Siempre me remonta al noviciado.

«Ojalá la palabra “gracias” tuviese más letras para poder abarcar todas la serie de emociones que me invade ahora”. Nada de lo que soy lo debo exclusivamente a mí mismo aunque hubo un momento en el que ilusamente creí poder caminar solo y por mi cuenta. Cuando dejé la casa de mis padres, en 2001 después de terminar la preparatoria en Oaxaca, supuse que el camino terminaría en el punto en que me encuentro hoy. Ahora sé que no es así.

Una vez, hace algunos años, pensé que mi vida estaba ligada a cualquier cosa, menos a la vida religiosa y sacerdotal. Incluso me imaginé casado en una familia bastante divertida y poco convencional. El asunto es que la chispa absoluta, incendiaria, febril y avasalladora no llegó. Eso me esperaba en otro paradero, con el mismo rumbo, pero con otro nombre y mil rostros. Vivir entregado toda la vida me parece hoy una realidad tangible, posible y dichosa si mi existencia la llena Aquél quien se deja entrever en los niños y jóvenes que miro.

“Que la existencia sacerdotal sea servicio, especialmente a los más pobres”.

SS. FRANCISCO

¿y ahora, qué?

Ahora ¡tantas cosas!

Pero más allá de las actividades, está quien soy, como me lo ha recordado mi Obispo en su homilía. Mi persona queda en una dimensión de servicio alegre, en donde la Escuela Pía me lo pida. Por eso, los desafíos crecen y la vida se hace más compleja. Pero el cariño, el gozo y la promesa de Dios siguen ahí. Creo en Él y eso me sostiene.

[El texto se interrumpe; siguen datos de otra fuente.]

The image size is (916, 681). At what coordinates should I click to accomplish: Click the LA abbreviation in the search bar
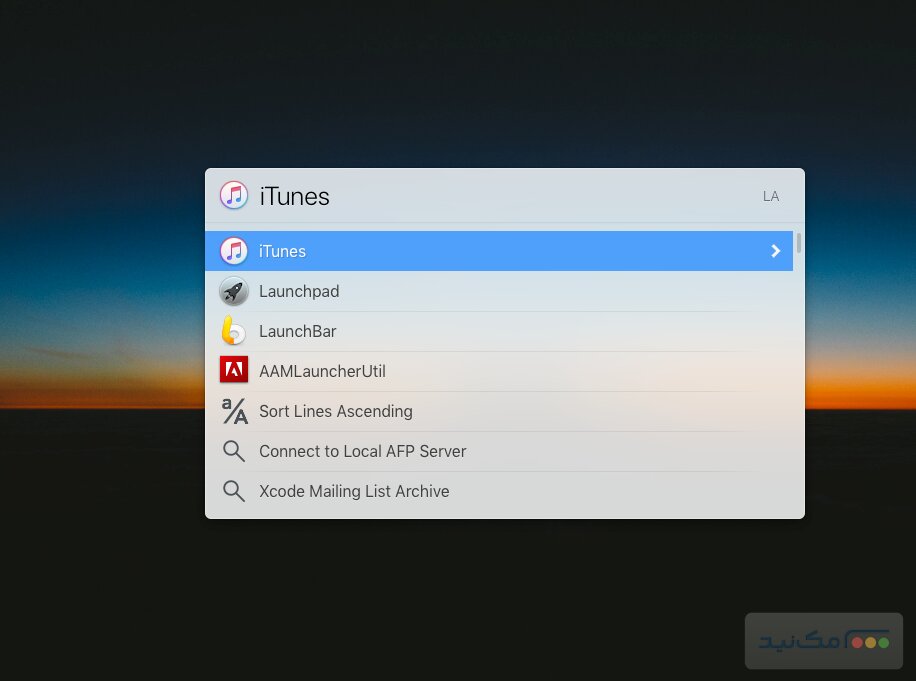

Es verdad que ha sido un camino de muchas aventuras hasta este punto y que todavía queda la vida entera por delante. En realidad, siempre ha quedado la vida entera frente a mí. Hoy sé que mi famiia ha crecido y que mi corazón también porque de otra forma estaría incapacitado para tanto amor que recibo, agradezco y busco corresponder. Cada una de las personas que han ido acompañanado mis pasos es un girón de mí. Esta gran alegría tiene sentido completo porque la he podido compartir con las personas que tanto quiero, que forman parte de mi vida y que llevo presentes en el corazón y en mi oración.

Me temo que “todavía no me cae el veinte”, pero cuando así sea, sabré que uno dispone algo, mientras el plan de Dios rebasa nuestra más arrebatada imaginación.

“Jesús vio en ellos madera de apóstol… has de pasar por la vida de muchas personas”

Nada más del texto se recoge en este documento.